>>>>>

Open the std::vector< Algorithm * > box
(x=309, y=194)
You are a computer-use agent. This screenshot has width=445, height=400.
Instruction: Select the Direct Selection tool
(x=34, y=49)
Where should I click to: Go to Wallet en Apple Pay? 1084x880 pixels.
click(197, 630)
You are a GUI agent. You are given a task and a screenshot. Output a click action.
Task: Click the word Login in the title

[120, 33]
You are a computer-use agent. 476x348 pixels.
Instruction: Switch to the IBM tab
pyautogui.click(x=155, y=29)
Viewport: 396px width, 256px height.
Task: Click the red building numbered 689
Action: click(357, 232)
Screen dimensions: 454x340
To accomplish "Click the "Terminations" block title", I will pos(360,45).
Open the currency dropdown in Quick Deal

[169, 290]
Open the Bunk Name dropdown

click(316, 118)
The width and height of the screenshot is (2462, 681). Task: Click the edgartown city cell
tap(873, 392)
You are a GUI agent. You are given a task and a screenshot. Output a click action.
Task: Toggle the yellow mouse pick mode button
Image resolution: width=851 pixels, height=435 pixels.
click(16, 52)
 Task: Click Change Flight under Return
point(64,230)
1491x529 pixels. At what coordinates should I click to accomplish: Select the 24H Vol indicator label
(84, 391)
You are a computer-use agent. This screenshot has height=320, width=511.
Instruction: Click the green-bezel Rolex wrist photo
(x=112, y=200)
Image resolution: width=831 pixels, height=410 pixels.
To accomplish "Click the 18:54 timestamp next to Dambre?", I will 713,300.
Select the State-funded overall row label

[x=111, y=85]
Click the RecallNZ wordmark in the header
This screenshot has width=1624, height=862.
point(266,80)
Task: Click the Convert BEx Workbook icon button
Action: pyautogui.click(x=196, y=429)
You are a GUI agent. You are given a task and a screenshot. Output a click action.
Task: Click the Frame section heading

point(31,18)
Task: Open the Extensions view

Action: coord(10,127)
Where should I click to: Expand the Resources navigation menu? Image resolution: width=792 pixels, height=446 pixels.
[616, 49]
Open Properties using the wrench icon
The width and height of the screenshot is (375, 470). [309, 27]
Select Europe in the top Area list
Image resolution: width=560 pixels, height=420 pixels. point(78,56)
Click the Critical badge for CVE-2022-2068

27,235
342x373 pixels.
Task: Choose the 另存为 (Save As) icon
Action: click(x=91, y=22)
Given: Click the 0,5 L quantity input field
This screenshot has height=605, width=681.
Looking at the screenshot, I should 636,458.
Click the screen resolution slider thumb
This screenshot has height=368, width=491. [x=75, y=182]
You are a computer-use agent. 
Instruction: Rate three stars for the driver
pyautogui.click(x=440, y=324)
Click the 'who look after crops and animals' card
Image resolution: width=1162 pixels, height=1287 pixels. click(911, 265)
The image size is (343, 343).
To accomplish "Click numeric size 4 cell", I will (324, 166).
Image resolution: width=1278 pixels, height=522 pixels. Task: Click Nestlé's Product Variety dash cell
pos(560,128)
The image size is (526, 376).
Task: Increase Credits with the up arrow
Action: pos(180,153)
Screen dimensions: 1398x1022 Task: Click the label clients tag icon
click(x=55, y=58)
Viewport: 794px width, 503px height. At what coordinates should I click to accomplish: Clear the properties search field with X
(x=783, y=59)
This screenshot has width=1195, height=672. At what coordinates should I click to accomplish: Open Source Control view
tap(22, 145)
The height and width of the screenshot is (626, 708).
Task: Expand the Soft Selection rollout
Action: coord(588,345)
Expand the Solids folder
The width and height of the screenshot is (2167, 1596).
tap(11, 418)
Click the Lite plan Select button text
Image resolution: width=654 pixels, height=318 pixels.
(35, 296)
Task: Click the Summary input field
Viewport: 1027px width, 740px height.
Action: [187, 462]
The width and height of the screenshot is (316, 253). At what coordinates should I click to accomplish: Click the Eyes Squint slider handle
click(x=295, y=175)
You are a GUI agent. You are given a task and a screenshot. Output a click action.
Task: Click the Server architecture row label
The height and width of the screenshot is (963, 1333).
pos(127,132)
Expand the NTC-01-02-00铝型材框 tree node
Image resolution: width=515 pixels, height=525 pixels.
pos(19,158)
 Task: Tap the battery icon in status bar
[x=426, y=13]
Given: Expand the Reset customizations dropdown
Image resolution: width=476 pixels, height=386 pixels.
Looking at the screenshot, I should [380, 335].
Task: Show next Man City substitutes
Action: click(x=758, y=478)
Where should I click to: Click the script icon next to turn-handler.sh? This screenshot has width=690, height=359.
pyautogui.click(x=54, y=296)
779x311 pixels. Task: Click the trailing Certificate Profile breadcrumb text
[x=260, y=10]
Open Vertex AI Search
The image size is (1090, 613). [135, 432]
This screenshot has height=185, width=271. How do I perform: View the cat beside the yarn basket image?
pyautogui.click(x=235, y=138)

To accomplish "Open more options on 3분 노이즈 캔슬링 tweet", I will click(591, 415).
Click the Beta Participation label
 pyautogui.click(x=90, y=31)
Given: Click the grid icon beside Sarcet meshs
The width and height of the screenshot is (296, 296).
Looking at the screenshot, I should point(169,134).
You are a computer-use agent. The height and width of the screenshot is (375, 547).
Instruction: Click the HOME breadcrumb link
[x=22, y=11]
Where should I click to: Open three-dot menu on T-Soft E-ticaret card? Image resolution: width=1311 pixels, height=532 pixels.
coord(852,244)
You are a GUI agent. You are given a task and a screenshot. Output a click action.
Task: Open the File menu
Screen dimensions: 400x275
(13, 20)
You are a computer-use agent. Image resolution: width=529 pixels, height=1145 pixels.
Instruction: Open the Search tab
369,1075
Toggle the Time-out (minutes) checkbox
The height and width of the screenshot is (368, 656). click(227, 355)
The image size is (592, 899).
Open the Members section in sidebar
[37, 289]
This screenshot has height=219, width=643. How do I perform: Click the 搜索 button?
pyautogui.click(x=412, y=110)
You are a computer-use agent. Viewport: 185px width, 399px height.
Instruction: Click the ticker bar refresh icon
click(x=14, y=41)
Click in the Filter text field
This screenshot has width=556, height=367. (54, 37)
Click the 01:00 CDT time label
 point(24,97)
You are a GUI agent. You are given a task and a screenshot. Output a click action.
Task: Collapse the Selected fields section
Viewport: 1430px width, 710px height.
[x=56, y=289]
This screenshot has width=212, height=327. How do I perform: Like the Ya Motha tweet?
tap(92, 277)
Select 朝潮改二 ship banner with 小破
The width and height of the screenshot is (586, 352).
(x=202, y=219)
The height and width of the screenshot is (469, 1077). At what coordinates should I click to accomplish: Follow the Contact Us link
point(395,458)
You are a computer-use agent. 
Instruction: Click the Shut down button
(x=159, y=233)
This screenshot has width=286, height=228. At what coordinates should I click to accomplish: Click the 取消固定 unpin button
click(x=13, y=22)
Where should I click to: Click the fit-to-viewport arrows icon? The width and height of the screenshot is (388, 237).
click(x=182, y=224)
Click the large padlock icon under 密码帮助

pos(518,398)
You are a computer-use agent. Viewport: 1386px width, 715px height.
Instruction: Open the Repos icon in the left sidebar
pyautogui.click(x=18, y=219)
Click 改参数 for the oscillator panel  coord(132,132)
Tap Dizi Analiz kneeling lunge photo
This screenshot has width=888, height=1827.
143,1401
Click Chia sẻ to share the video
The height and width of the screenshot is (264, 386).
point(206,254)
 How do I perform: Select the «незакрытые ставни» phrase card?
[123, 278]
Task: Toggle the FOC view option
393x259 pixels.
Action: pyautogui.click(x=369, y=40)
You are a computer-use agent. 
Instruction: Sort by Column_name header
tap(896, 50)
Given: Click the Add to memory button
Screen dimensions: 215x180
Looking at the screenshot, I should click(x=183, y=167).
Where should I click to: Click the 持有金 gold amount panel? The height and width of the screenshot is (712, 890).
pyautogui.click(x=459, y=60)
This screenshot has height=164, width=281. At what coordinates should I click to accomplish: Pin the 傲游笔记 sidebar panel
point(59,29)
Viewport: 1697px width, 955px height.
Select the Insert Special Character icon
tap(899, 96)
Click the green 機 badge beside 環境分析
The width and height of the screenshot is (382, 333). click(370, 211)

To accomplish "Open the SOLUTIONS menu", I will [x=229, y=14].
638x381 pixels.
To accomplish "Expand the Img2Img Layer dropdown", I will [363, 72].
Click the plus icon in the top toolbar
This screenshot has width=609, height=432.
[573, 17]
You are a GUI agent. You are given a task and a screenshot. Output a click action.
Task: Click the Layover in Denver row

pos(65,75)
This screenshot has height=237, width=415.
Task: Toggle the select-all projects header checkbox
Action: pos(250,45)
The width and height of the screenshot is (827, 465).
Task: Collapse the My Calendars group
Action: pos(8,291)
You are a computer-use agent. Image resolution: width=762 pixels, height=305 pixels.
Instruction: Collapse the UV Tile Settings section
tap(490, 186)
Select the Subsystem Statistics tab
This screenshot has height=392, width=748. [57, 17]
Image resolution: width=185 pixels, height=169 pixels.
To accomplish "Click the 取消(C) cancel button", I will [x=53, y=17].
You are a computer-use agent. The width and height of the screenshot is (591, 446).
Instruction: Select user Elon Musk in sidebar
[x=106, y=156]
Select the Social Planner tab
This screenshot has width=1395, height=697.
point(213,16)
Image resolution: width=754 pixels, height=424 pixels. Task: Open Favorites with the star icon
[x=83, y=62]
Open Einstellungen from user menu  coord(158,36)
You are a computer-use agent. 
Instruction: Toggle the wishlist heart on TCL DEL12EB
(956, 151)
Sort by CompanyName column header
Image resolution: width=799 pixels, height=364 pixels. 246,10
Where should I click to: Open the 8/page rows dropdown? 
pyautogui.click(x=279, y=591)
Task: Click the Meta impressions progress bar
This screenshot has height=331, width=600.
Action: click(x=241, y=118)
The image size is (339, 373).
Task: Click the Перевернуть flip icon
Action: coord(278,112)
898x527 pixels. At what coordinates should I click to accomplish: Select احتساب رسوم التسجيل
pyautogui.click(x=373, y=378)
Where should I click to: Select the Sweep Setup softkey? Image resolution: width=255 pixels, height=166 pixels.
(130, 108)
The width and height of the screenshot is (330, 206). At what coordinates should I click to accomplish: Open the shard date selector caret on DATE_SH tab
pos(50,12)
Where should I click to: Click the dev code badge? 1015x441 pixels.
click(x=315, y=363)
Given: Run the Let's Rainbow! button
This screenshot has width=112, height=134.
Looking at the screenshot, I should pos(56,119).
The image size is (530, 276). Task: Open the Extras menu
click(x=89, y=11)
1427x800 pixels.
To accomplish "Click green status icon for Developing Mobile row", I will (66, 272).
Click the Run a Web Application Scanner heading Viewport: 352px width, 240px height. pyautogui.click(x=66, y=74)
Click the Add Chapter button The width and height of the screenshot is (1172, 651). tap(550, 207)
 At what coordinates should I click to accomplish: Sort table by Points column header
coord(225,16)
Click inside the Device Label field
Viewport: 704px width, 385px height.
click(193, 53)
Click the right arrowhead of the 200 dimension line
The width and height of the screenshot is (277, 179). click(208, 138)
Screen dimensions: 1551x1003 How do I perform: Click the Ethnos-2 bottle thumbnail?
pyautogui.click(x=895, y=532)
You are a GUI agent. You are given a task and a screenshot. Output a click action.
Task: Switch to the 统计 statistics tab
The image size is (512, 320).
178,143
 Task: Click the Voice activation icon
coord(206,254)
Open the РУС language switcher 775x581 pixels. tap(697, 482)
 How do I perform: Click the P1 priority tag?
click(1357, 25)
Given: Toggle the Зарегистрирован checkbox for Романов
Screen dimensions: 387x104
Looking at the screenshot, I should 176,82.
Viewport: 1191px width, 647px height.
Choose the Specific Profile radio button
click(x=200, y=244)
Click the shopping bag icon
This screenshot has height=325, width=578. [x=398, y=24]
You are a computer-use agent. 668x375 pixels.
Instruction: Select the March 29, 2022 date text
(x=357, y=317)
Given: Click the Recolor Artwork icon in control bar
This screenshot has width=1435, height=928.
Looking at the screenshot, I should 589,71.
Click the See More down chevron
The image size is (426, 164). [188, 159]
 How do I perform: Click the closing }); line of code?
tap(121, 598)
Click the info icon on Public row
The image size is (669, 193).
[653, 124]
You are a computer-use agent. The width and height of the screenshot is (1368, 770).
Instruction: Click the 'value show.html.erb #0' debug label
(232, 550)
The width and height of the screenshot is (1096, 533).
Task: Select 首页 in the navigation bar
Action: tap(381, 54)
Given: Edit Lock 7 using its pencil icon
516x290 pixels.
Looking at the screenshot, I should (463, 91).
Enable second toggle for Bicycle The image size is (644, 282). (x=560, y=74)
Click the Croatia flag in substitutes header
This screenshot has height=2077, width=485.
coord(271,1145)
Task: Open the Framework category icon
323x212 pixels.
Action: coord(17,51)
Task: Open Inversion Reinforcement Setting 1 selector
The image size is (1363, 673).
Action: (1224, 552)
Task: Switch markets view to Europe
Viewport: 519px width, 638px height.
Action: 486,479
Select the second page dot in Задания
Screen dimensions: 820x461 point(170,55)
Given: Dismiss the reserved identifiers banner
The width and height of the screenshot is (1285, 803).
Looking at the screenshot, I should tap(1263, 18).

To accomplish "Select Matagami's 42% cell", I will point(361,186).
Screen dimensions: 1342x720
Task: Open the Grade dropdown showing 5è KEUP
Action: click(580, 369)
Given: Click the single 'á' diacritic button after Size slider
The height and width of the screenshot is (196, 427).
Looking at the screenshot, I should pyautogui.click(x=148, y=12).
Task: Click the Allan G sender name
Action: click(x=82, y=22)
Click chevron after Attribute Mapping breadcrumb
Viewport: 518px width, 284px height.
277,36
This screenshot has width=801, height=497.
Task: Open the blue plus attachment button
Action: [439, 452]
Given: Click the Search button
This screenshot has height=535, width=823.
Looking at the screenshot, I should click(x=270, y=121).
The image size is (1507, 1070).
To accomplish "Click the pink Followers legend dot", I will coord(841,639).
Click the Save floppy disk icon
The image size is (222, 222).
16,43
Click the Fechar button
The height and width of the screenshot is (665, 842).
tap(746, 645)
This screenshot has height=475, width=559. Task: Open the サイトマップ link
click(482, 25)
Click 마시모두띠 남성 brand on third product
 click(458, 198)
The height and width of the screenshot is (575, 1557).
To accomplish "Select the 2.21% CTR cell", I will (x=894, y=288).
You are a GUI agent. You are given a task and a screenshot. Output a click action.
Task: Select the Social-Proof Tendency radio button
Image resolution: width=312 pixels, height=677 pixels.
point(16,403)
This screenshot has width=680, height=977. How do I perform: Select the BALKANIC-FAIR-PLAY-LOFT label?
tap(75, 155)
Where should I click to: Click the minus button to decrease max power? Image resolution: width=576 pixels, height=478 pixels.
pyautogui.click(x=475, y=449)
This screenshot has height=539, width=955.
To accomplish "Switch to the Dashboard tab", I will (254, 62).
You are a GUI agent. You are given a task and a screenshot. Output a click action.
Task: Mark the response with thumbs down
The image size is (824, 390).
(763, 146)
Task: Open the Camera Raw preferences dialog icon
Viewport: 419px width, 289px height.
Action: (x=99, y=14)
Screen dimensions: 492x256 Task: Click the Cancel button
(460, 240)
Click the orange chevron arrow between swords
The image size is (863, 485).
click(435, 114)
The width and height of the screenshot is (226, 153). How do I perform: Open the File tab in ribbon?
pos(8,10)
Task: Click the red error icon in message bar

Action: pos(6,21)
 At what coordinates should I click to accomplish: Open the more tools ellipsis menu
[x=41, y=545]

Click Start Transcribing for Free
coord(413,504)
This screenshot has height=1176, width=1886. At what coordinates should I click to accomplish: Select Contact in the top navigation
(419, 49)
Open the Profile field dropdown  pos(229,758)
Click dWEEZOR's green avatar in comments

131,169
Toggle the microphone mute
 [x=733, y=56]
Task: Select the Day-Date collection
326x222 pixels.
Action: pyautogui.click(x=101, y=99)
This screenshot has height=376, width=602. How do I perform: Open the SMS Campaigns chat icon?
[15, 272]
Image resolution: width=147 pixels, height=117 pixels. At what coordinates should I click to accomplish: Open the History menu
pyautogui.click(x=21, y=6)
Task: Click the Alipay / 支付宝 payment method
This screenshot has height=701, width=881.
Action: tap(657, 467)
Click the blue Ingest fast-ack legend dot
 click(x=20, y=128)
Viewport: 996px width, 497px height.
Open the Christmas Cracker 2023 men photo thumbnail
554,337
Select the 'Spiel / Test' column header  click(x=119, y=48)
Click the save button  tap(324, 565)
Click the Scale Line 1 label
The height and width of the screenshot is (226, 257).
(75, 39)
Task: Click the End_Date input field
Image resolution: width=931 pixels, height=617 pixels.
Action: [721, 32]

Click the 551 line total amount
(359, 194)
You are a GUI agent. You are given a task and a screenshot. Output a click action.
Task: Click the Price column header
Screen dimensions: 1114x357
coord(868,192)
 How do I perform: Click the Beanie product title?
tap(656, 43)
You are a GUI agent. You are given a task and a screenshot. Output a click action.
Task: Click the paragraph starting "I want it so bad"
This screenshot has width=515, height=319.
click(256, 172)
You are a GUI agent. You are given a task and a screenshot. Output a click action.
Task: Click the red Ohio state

<<<<<

▸ **TO DO**: Could you gather every line from the rows above that contains the string "Expand", matching its case exactly?

▸ **ANSWER TO THE PROBLEM**:
Where should I click to: Expand the Resources navigation menu? Image resolution: width=792 pixels, height=446 pixels.
Task: Expand the Soft Selection rollout
Expand the Solids folder
Expand the NTC-01-02-00铝型材框 tree node
Given: Expand the Reset customizations dropdown
To accomplish "Expand the Img2Img Layer dropdown", I will [363, 72].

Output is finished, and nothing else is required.